Mine on occasion with get disrespectful like that. I try to corner him and he will try to go left or right to get around me, which of course I don't allow. He will usually do this 3-4 times each way - like mentioned above you can use a whip if you want. When he has enough He will then stop and face me and give up. Basically make him uncomfortable until he realizes that he has a choice.. be uncomfortable or come to you. Horses are smart, so they usually choose the latter.


----------



## Amandaa (Apr 23, 2012)

If i tried to corner my horse i am pretty sure she would trample me!


----------



## aggiegirl14 (Dec 22, 2011)

Amandaa said:


> If i tried to corner my horse i am pretty sure she would trample me!

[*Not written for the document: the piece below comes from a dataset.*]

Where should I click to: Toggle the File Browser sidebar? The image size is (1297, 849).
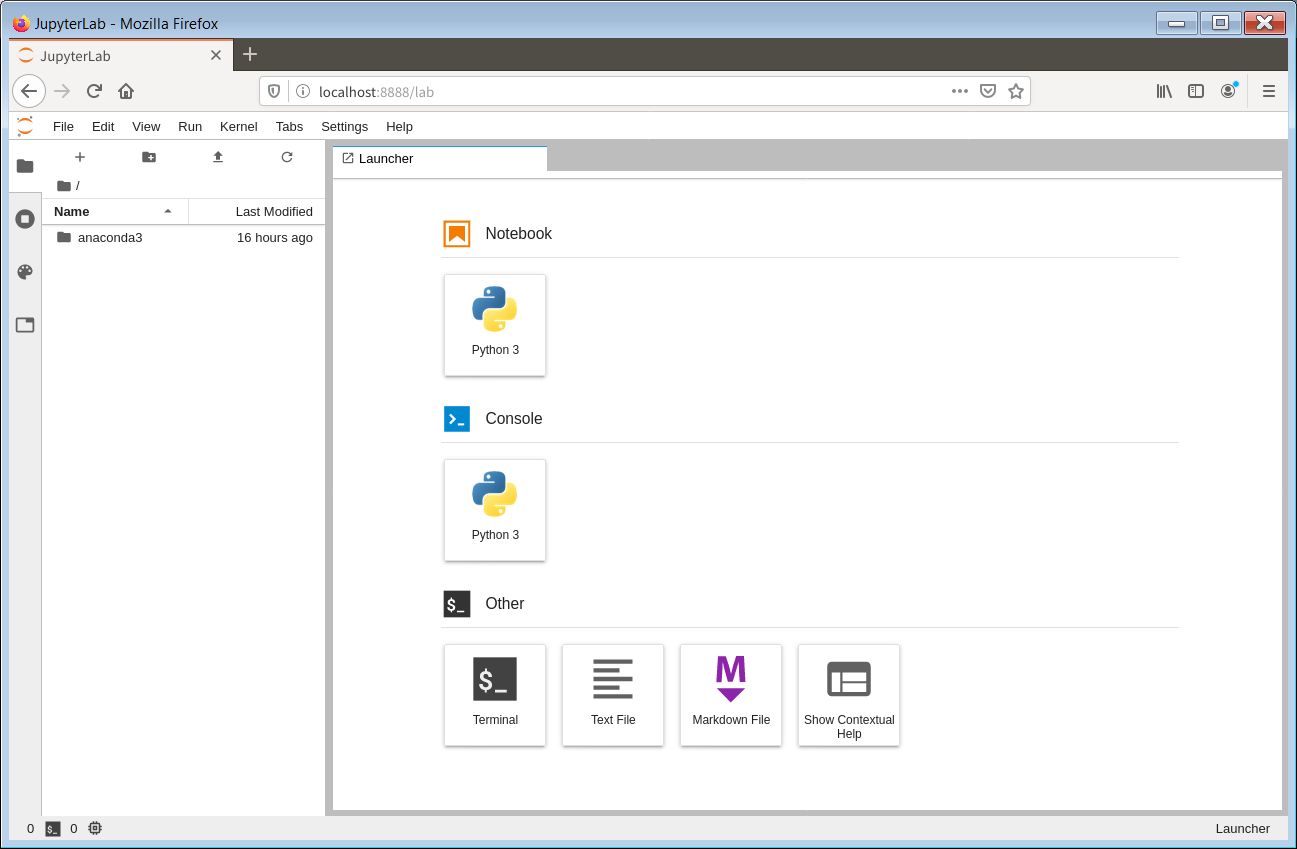25,166
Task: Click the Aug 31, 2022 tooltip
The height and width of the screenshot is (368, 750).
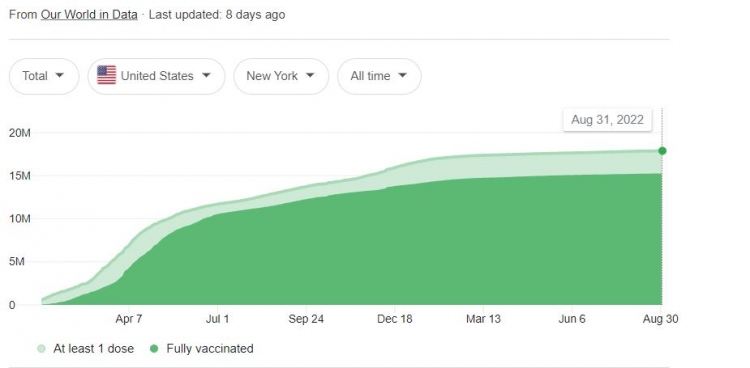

You don't need to corner him, you can do the same thing in a bigger area, it's just more tiring for you. My horse is in a 5 acre pasture as well and sometimes she just doesn't wanna get caught haha So along the same lines as the others mentioned, as soon as I can see her pinning her ears, or showing signs of turning away, I will run at her and smooch and chase her off for about 10 strides. She usually goes off to some far corner to pout, so I'll walk out there with my shoulders relaxed and acting very calm and if she acts like she's gonna take off again, I run at her and push her away for as long as I can. Then repeat. It usually only takes once or twice before she gets tired of being run off and she'll let me walk up to her. Make it hard work for them not to come with you, and easy for them TO come with you.


----------



## soenjer55 (Dec 4, 2011)

I think she needs motivation- whether it be getting to rest when she's near you, or getting a treat. These are the two options I generally use for hard-to-catch horses:
1- If she wants to move, she gets to move. On five acres, you're going to have to do some leg work, but just keep at it and give her as little rest as possible. You can chase her around until she comes to you- when she is rude and canters away, she gets to keep moving. If she comes up to you, she gets to rest, and I would suggest that when you take her out you just groom her or give her a bath, something that's not work so she doesn't associate you catching her with something unpleasant. Treats when she comes up to you won't hurt either 
2- This is generally how I approach a horse that is more scared/ timid, and not just being a brat. Basically, just walk into the pen with treats, and when they run away, stand there and ignore them. If this doesn't peak their curiosity, shake the treats or something to get their attention- as long as they're interested in you. Let them slowly walk up to you, and don't move until they've sniffed you/ etc. Slip them a treat, give them a pat, and if you have to, don't even bring the halter in- as long as they come up to you and are comfortable, you may just want to leave it at that for a day. Keep doing this and taking baby-steps until you get to the point where you can rub on them around their head and neck, like putting on a halter or a lead around their neck, and they are completely relaxed.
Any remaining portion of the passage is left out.